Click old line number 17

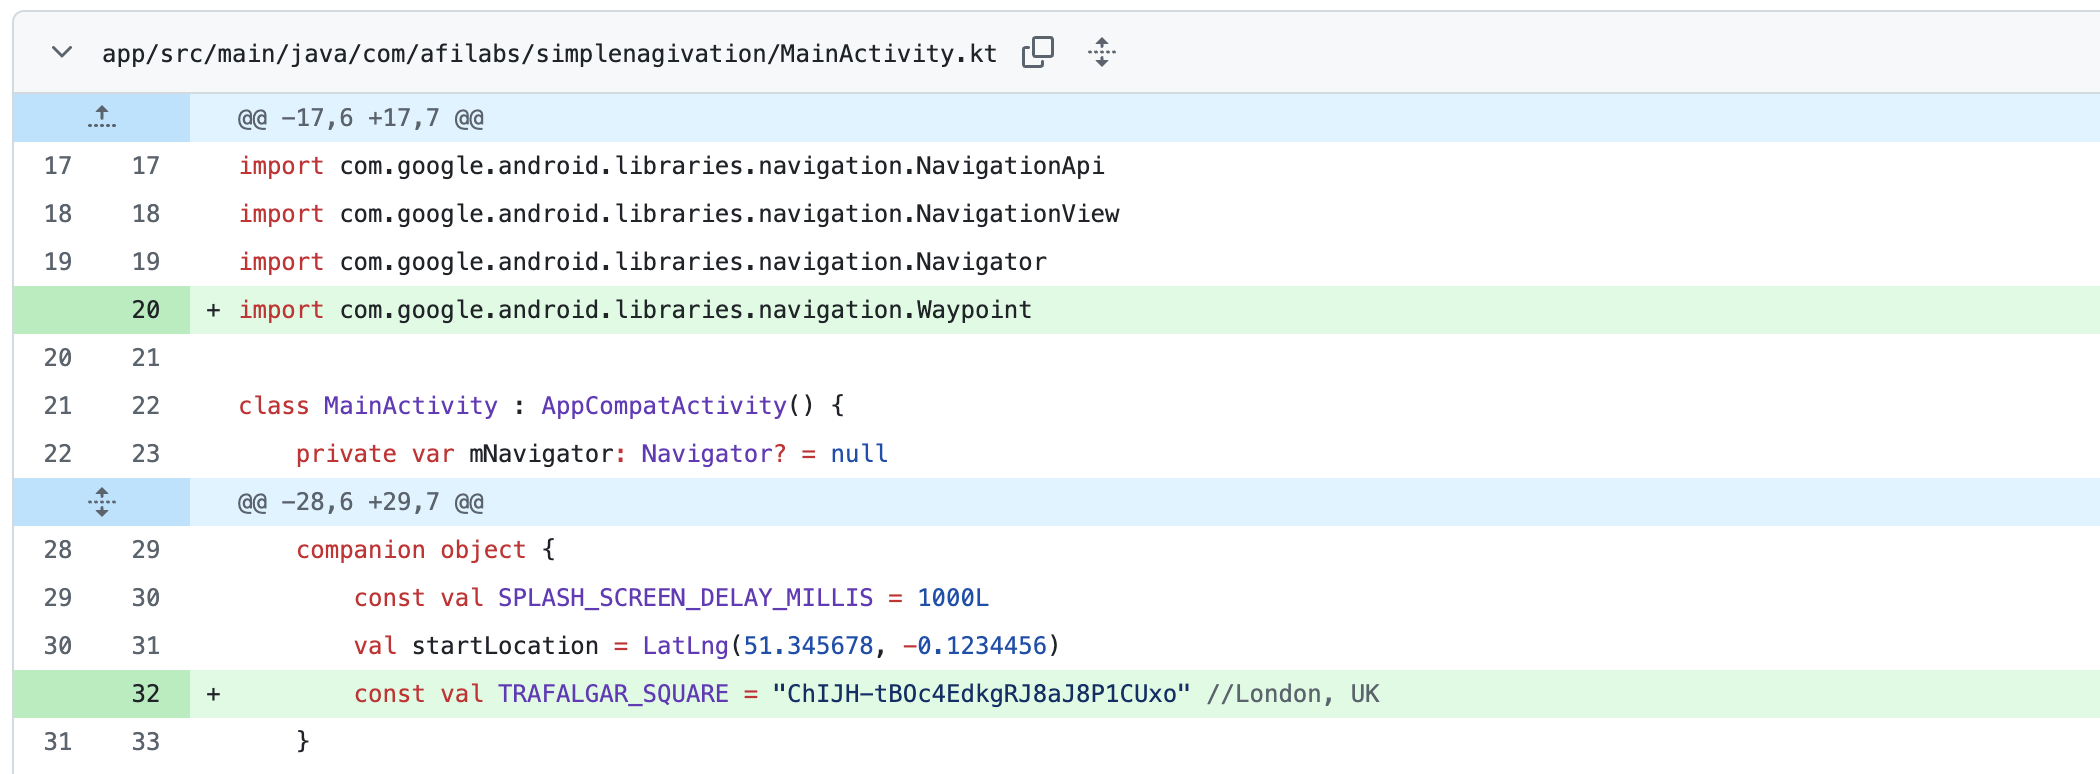pyautogui.click(x=58, y=166)
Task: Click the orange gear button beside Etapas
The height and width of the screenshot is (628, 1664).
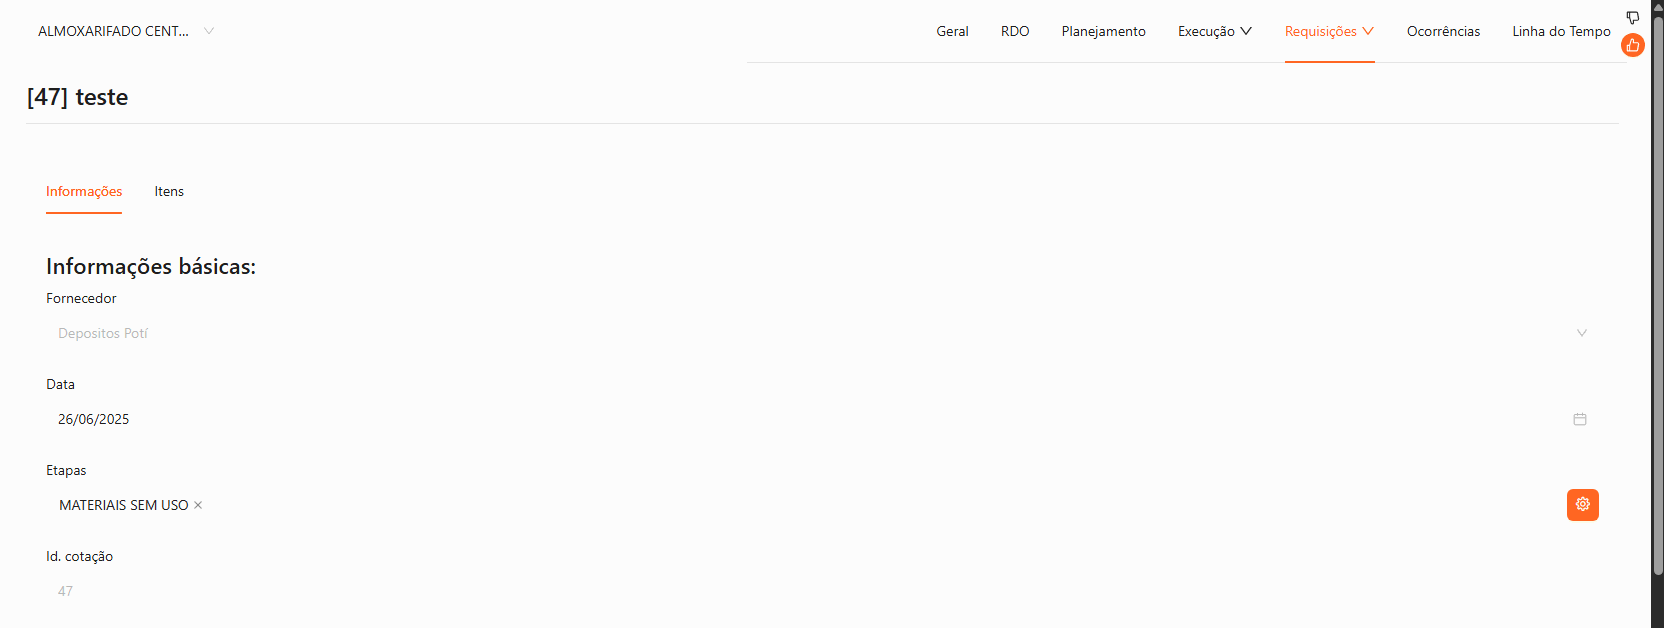Action: point(1582,505)
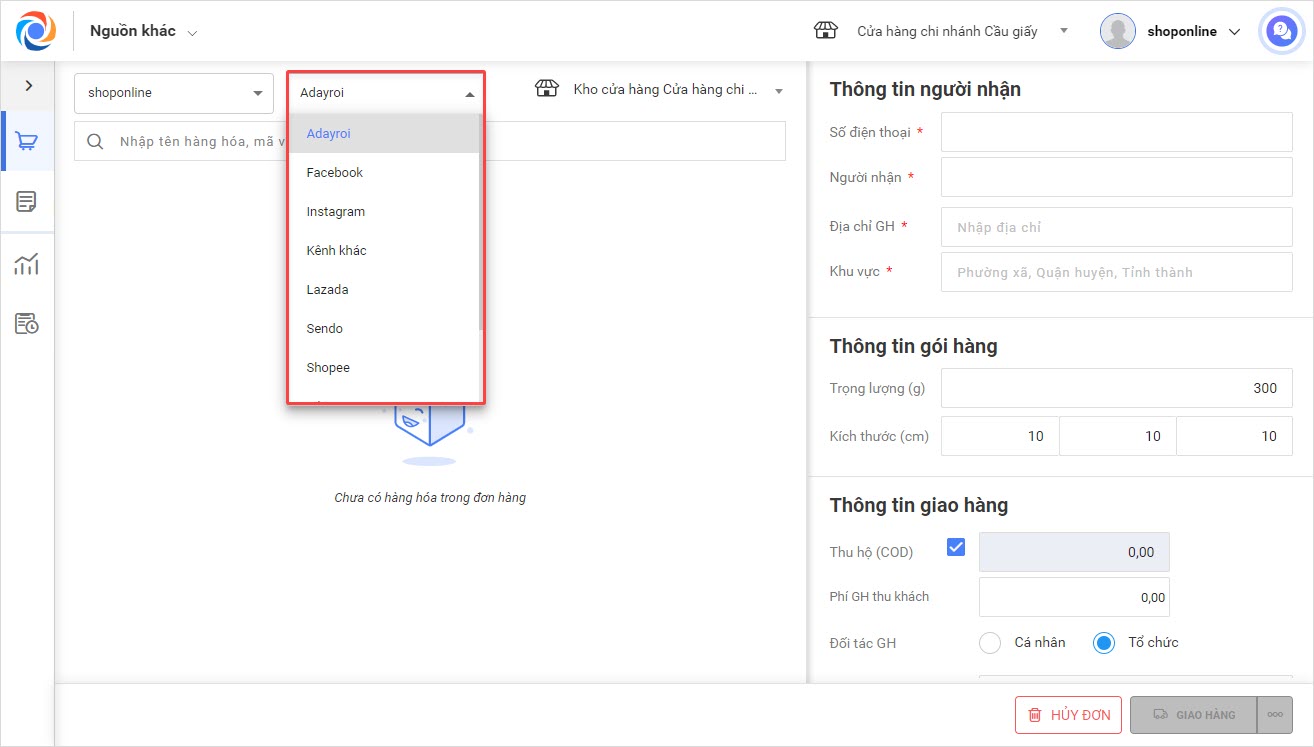Click the more options ellipsis button

[1274, 715]
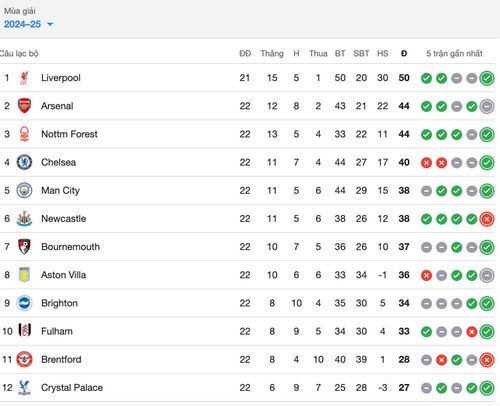Click the '5 trận gần nhất' header
The height and width of the screenshot is (406, 500).
(x=454, y=53)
##########
Give the lines of the material as a JSON list of strings, one string per line, from the line with "Task: Click the" through the end, both ends included. Leave out blank lines and pictures.

[
  "Task: Click the orange gear button beside Etapas",
  "The height and width of the screenshot is (628, 1664).",
  "Action: point(1582,505)",
  "Click the more options ellipsis button",
  "[1274, 715]",
  "Click the '5 trận gần nhất' header",
  "The height and width of the screenshot is (406, 500).",
  "(x=454, y=53)"
]